• _Recorded information_
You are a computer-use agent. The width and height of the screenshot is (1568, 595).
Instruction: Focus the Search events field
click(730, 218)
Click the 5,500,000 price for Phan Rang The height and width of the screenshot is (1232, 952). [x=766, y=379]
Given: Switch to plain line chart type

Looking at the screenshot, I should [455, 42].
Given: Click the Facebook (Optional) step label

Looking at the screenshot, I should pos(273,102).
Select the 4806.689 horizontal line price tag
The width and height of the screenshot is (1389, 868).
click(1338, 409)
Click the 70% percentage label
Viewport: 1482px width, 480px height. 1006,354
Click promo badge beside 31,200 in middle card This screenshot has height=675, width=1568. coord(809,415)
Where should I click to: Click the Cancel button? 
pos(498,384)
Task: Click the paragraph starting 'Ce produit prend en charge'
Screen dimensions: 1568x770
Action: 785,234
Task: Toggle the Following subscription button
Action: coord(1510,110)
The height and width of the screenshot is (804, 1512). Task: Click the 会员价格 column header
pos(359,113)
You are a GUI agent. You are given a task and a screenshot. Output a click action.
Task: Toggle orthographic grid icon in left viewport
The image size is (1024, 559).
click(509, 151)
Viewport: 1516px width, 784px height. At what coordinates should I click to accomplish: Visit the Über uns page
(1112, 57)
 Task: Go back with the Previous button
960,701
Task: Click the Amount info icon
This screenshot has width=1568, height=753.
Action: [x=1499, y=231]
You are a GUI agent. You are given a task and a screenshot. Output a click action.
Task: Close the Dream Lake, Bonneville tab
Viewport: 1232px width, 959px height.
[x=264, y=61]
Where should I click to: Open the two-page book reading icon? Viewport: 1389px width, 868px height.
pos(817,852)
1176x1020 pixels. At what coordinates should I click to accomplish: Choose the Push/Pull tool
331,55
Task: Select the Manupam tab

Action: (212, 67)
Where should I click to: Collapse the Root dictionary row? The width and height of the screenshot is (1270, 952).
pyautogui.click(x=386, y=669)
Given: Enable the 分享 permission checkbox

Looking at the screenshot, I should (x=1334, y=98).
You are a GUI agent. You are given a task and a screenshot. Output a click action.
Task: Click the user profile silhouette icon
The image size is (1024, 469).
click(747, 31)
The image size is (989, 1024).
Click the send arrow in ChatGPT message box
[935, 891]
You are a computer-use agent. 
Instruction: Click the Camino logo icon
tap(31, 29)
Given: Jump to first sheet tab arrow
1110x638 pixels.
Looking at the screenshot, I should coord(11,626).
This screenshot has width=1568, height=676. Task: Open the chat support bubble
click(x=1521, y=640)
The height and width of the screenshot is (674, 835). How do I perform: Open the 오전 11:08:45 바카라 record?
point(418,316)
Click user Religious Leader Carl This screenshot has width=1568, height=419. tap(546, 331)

• _Written instruction_
Reproduce every item above line for line, without changing any character.

• _Exercise output_
You are a computer-use agent. The width and height of the screenshot is (1568, 595).
Instruction: Focus the Search events field
click(730, 218)
Click the 5,500,000 price for Phan Rang The height and width of the screenshot is (1232, 952). [x=766, y=379]
Given: Switch to plain line chart type

Looking at the screenshot, I should [455, 42].
Given: Click the Facebook (Optional) step label

Looking at the screenshot, I should pos(273,102).
Select the 4806.689 horizontal line price tag
The width and height of the screenshot is (1389, 868).
click(1338, 409)
Click the 70% percentage label
Viewport: 1482px width, 480px height. 1006,354
Click promo badge beside 31,200 in middle card This screenshot has height=675, width=1568. coord(809,415)
Where should I click to: Click the Cancel button? 
pos(498,384)
Task: Click the paragraph starting 'Ce produit prend en charge'
Screen dimensions: 1568x770
Action: 785,234
Task: Toggle the Following subscription button
Action: coord(1510,110)
The height and width of the screenshot is (804, 1512). Task: Click the 会员价格 column header
pos(359,113)
You are a GUI agent. You are given a task and a screenshot. Output a click action.
Task: Toggle orthographic grid icon in left viewport
The image size is (1024, 559).
click(509, 151)
Viewport: 1516px width, 784px height. At what coordinates should I click to accomplish: Visit the Über uns page
(1112, 57)
 Task: Go back with the Previous button
960,701
Task: Click the Amount info icon
This screenshot has width=1568, height=753.
Action: [x=1499, y=231]
You are a GUI agent. You are given a task and a screenshot. Output a click action.
Task: Close the Dream Lake, Bonneville tab
Viewport: 1232px width, 959px height.
[x=264, y=61]
Where should I click to: Open the two-page book reading icon? Viewport: 1389px width, 868px height.
pos(817,852)
1176x1020 pixels. At what coordinates should I click to accomplish: Choose the Push/Pull tool
331,55
Task: Select the Manupam tab

Action: (212, 67)
Where should I click to: Collapse the Root dictionary row? The width and height of the screenshot is (1270, 952).
pyautogui.click(x=386, y=669)
Given: Enable the 分享 permission checkbox

Looking at the screenshot, I should (x=1334, y=98).
You are a GUI agent. You are given a task and a screenshot. Output a click action.
Task: Click the user profile silhouette icon
The image size is (1024, 469).
click(747, 31)
The image size is (989, 1024).
Click the send arrow in ChatGPT message box
[935, 891]
You are a computer-use agent. 
Instruction: Click the Camino logo icon
tap(31, 29)
Given: Jump to first sheet tab arrow
1110x638 pixels.
Looking at the screenshot, I should coord(11,626).
This screenshot has width=1568, height=676. Task: Open the chat support bubble
click(x=1521, y=640)
The height and width of the screenshot is (674, 835). How do I perform: Open the 오전 11:08:45 바카라 record?
point(418,316)
Click user Religious Leader Carl This screenshot has width=1568, height=419. tap(546, 331)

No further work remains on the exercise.